What about Obamacare’s regulations?

Because Republicans have only 52 votes in the Senate, they can’t break a Democratic filibuster. They are therefore using a process known as “reconciliation” that allows budget-related legislation to be passed by a bare majority.

But a reconciliation bill can include provisions that only directly affect federal revenue or federal spending, which means all those pesky Obamacare rules — including the ban on discriminating against people with preexisting conditions, the caps on out-of-pocket spending and the requirement to cover the essential health benefits — will remain intact.

If you care about freedom, maybe that’s a good thing: Maybe the sick and healthy, rich and poor alike should be equally free to buy health insurance. But if you think regulations are freedom-killing, you shouldn’t be happy about the Senate bill.

Surely, then, the bill at least liberates people from overpriced insurance? Quite to the contrary. Medicaid is the cheapest coverage around: For the disabled, poor and elderly who qualify, it’s essentially free. Yet the bill savagely cuts Medicaid. The Congressional Budget Office estimates that the cuts would lead 8 million people to lose Medicaid coverage by 2020, and 15 million by 2026.


These newly uninsured people could try to buy health plans on the exchanges. In contrast to Obamacare, the Senate bill allows people below the poverty level to use federal subsidies to buy private insurance. But the subsidies cover only premiums, not out-of-pocket spending. And the premium subsidies will cover only the costs of health plans with very high deductibles — about $6,000 for an individual.

Poor people therefore would have the freedom to buy insurance with a deductible they cannot afford. As President Trump said about Obamacare, “The deductibles are so high that you really don’t have insurance, if you think about it.” CBO has thought about it, and it thinks that the Senate bill makes matters worse: “Few low-income people would purchase any plan.”

And while it’s true that the Senate bill eventually would reduce premiums for a typical exchange plan by about 20%, that’s only because the plans on offer would cover less than they do under Obamacare.


In addition, the Senate bill cuts financial support for premium payments. Today, a 64-year-old earning $26,500 per year has to pay just $1,700 to buy a standard exchange plan. Under the Senate bill, the same 64-year-old would have to pay $6,500 in premiums alone. And he’d still face a $6,000 deductible before his coverage kicked in. Lots of people will shed coverage rather than pay so much for health insurance.

All told, the CBO estimates that the Senate bill would push 22 million people off their health plans by 2026. Janice Joplin once sang, “Freedom’s just another word for nothing left to lose.” That should be the slogan for Republican reform.

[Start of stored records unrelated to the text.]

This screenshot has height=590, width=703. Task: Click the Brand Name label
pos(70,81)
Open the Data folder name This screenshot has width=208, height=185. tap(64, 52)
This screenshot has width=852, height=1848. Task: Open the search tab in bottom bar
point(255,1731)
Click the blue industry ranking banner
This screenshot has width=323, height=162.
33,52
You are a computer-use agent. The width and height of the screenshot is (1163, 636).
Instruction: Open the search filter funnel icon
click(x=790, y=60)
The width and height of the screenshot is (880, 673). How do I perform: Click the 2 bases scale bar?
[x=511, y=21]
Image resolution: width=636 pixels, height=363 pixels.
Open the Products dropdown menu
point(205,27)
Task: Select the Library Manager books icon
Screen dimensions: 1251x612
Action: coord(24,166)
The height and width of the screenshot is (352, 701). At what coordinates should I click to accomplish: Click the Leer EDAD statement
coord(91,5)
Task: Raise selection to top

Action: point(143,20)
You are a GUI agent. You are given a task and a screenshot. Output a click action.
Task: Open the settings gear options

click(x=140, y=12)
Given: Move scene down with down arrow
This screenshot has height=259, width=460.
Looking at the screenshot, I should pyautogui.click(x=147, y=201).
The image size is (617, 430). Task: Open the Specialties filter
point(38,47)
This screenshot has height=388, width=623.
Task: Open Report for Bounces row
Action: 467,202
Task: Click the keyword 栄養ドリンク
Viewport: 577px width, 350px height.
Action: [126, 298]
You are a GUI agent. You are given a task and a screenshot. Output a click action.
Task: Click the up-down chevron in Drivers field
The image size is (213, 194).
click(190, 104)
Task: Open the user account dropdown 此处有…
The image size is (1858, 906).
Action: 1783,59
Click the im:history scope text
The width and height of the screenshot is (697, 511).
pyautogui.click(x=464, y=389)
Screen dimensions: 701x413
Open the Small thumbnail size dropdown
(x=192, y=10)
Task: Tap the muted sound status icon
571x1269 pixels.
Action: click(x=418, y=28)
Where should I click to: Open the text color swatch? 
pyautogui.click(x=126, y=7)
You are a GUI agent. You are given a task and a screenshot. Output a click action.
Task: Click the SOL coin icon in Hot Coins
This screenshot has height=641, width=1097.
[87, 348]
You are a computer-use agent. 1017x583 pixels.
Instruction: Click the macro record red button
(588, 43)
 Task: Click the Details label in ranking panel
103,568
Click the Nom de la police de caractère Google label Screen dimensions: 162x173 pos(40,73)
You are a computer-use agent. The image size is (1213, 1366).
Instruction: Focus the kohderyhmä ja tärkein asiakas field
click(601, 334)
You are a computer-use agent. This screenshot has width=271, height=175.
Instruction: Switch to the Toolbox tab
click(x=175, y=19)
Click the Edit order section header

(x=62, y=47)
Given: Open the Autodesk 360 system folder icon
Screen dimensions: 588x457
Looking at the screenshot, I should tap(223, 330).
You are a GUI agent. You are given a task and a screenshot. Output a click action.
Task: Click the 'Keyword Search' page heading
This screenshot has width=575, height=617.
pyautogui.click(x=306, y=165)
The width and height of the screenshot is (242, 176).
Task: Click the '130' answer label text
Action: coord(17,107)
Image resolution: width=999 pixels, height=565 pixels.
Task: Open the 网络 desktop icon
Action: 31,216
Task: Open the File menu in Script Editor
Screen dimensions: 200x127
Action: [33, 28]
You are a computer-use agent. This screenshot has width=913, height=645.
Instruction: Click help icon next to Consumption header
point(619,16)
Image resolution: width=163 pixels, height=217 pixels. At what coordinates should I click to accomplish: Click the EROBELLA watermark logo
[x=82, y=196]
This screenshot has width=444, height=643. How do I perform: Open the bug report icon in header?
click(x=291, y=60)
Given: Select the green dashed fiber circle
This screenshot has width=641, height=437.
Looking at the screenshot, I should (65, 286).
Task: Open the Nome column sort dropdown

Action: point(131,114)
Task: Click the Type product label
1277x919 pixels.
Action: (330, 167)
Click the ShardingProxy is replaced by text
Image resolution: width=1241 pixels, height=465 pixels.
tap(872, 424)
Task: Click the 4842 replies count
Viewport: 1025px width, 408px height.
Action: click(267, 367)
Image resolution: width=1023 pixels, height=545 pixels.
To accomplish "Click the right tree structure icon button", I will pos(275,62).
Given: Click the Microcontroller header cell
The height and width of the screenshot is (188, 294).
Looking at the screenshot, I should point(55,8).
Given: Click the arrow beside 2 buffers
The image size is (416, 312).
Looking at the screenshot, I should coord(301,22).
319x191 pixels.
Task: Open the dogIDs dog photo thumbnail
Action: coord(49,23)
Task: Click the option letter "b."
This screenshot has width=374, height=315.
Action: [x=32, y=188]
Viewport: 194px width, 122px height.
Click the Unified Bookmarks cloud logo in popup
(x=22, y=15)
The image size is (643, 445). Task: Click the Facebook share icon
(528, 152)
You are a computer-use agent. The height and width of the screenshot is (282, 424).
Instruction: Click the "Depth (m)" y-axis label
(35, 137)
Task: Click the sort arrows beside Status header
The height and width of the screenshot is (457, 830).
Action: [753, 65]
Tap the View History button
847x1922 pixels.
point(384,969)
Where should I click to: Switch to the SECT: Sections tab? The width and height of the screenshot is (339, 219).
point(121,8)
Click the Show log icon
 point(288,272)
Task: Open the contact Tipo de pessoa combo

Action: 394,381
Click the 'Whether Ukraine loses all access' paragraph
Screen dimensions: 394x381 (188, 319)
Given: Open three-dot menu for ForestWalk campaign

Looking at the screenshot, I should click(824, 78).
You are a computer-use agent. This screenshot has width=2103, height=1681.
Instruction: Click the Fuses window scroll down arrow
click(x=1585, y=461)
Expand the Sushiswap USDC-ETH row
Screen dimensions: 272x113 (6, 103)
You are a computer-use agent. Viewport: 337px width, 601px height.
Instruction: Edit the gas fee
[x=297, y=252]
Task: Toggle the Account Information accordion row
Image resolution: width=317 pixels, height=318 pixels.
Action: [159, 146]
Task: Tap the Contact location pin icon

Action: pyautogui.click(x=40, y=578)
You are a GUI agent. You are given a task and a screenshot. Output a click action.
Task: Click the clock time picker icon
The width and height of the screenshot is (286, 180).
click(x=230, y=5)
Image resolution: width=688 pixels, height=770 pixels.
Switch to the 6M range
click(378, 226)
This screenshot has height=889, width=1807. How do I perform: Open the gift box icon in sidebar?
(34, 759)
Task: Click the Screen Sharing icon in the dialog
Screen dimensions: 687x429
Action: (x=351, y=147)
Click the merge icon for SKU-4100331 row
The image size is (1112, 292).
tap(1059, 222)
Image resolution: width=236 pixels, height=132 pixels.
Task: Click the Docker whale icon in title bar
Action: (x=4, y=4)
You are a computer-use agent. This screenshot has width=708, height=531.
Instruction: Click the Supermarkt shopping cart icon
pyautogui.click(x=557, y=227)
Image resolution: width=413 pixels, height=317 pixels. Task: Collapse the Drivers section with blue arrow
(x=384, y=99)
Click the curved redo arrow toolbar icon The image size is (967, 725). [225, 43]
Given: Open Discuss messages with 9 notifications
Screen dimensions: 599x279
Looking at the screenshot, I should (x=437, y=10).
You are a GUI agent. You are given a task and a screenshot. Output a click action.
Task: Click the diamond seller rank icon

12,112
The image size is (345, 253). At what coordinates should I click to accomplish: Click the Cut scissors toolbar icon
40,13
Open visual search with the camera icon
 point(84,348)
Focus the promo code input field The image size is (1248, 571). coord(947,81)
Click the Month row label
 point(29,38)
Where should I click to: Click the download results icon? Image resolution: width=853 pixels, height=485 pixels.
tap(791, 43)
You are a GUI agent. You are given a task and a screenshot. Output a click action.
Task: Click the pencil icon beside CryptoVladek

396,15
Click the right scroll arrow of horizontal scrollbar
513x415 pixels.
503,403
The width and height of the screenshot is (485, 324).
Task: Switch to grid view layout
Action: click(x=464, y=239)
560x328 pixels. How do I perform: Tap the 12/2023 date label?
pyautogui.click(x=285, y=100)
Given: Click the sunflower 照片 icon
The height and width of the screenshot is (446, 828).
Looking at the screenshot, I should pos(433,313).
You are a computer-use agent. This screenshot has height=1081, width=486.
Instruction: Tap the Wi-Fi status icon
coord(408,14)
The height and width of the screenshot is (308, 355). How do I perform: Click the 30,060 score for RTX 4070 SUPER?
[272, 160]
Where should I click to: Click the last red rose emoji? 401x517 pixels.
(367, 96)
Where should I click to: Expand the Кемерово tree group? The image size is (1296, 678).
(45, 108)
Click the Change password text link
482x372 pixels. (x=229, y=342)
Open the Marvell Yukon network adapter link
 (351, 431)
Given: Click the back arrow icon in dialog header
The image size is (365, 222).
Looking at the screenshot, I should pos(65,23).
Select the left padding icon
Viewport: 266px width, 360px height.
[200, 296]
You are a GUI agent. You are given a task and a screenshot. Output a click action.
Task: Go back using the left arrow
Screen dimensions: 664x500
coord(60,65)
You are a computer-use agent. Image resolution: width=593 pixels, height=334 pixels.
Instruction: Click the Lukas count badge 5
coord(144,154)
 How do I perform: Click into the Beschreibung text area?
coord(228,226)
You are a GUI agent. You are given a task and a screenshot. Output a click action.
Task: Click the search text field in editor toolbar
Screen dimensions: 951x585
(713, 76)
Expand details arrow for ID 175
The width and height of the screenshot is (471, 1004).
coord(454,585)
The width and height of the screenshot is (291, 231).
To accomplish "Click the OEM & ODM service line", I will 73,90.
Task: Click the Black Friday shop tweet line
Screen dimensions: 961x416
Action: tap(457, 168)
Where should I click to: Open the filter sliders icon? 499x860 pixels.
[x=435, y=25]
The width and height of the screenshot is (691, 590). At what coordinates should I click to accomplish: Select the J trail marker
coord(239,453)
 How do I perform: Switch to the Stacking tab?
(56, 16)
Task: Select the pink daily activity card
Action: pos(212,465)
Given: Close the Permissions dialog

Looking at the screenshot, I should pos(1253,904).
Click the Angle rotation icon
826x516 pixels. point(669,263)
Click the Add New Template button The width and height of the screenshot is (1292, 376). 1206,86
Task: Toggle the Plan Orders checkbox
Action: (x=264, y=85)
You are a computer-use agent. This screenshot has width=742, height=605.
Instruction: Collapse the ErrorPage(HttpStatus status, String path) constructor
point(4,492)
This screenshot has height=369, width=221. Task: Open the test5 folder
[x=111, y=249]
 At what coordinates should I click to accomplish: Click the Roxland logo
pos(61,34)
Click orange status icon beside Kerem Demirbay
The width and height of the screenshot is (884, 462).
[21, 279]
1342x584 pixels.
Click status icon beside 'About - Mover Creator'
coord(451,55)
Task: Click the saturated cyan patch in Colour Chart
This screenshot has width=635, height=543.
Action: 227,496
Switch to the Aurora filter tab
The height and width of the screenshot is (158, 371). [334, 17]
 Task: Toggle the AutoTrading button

Because the truth is the bill has nothing to do with freedom. It’s a vehicle for cutting Obamacare taxes, especially on the wealthy. Over the next decade, individuals who earn more than $200,000 and families that earn more than $250,000, will get a tax cut worth $230 billion. The bill also repeals taxes on health insurers, drug companies and medical device manufacturers; in total, the tax cuts amount to more than $750 billion over 10 years.

The need to pay for the tax cuts explains why the bill’s coverage numbers are so dismal. The more you reduce federal support for health insurance, the more people will lose coverage. It’s really very simple. Obamacare taxed the rich to pay for insurance for the poor; the Senate bill zeroes out those taxes and thus eliminates the coverage gains.


Now that the Senate has shown its cards, it’s become apparent just how empty the Republican rhetoric was all along. Trumpcare may liberate wealthy people’s money from the taxman, but that’s about the only freedom it delivers.

Nicholas Bagley is a professor of law at the University of Michigan.